Sin embargo, el crecimiento acelerado de esta industria también ha generado preocupaciones por su elevado consumo de electricidad y agua, el impacto ambiental, el ruido y la construcción de nuevas líneas de transmisión eléctrica cerca de comunidades residenciales. El auge de la inteligencia artificial ha incrementado aún más la demanda de estos complejos tecnológicos, lo que ha intensificado el debate entre los beneficios económicos y sus efectos sobre la infraestructura y el medio ambiente.

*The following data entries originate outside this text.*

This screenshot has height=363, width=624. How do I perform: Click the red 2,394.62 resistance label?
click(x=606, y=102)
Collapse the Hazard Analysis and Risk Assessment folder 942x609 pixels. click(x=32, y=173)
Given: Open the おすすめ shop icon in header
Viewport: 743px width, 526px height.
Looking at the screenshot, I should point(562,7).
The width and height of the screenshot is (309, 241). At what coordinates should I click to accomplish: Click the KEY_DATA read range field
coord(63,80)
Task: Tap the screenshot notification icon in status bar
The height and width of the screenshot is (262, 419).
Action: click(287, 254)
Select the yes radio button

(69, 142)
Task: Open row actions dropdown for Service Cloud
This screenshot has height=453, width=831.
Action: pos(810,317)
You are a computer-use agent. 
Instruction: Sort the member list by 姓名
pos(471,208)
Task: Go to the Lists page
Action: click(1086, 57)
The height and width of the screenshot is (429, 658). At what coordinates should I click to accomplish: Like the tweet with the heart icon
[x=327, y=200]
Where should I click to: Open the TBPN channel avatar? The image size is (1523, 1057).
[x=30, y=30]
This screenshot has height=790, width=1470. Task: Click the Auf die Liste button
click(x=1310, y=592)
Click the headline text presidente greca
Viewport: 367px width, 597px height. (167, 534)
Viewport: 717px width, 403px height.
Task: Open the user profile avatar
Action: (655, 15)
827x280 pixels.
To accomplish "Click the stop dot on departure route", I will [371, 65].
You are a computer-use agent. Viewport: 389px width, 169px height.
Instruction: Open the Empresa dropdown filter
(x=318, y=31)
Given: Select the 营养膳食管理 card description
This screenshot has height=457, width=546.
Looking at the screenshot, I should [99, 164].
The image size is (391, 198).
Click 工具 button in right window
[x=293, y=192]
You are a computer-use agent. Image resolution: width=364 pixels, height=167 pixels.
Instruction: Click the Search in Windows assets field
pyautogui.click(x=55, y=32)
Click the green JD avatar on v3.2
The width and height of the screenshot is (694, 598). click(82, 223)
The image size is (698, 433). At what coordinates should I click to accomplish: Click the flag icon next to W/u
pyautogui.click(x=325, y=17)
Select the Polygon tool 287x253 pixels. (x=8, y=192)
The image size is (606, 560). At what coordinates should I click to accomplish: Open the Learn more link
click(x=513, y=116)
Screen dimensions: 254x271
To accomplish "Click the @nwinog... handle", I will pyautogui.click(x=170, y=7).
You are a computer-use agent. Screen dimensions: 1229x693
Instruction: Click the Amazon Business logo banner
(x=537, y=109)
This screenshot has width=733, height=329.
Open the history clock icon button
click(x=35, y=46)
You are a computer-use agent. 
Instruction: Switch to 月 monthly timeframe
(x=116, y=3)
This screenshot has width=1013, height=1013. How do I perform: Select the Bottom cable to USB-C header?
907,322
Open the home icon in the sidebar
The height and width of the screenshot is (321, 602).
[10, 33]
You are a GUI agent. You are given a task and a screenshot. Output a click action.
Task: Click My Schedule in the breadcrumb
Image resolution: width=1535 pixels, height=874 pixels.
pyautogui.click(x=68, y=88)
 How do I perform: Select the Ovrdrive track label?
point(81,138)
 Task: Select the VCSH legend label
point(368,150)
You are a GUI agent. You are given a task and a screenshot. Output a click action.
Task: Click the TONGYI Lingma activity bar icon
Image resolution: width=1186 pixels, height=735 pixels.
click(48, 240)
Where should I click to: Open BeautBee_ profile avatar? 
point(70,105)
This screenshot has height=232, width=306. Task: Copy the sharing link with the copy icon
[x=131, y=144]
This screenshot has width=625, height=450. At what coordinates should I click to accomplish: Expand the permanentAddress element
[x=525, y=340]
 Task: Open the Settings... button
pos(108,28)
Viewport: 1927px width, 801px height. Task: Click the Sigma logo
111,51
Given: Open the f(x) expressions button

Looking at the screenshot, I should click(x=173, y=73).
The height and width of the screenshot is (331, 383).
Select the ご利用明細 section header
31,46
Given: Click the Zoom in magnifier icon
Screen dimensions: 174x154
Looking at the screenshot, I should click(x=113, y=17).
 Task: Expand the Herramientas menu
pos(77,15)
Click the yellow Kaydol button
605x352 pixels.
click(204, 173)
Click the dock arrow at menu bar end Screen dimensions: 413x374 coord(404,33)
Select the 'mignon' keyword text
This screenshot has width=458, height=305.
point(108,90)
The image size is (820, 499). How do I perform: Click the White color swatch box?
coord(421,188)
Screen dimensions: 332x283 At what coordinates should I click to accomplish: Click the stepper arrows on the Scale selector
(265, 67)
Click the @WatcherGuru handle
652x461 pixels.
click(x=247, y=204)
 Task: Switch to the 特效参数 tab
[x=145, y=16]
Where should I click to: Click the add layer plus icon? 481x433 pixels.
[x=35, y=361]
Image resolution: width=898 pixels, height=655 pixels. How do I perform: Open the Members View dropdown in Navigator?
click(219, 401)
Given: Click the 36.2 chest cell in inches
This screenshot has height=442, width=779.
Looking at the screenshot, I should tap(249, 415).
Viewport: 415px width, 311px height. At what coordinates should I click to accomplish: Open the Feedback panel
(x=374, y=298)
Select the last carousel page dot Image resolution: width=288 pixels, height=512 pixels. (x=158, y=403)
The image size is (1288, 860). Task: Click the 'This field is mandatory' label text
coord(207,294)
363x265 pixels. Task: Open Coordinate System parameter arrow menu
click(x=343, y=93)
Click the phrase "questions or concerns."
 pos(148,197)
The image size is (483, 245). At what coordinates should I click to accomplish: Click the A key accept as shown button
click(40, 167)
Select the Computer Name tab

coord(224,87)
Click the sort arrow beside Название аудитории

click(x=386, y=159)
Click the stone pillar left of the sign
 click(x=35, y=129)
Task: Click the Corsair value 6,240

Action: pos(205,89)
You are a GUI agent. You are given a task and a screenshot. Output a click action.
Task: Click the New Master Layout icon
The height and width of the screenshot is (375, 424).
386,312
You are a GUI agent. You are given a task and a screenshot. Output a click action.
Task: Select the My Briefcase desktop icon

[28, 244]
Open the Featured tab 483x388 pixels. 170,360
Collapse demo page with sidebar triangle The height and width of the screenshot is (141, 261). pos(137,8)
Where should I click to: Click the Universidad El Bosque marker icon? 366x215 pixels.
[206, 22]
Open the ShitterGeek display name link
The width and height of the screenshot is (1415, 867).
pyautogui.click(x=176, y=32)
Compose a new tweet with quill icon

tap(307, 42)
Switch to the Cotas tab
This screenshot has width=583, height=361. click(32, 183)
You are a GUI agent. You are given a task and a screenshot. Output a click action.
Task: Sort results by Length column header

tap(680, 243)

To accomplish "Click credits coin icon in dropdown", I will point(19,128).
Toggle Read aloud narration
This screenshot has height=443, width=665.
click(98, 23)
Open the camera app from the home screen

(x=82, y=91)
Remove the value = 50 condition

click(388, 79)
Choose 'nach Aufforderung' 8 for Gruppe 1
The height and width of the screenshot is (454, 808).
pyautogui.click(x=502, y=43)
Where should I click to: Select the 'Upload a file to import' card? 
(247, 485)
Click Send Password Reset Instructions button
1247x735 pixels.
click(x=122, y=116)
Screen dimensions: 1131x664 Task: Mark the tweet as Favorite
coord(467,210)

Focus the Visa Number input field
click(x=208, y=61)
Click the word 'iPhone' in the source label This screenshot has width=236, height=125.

Ante este panorama, los legisladores estatales aprobaron nuevas regulaciones que incluyen un impuesto al consumo de energía para los centros de datos, normas sobre el uso eficiente del agua, límites al ruido y requisitos para reducir las emisiones de los generadores de respaldo. Además, un grupo de trabajo analizará si los incentivos fiscales que recibe la industria deben modificarse o eliminarse gradualmente. Mientras el sector advierte que nuevas cargas fiscales podrían ahuyentar inversiones, las autoridades sostienen que el reto será encontrar un equilibrio entre mantener el liderazgo tecnológico de Virginia y responder a las preocupaciones de las comunidades afectadas.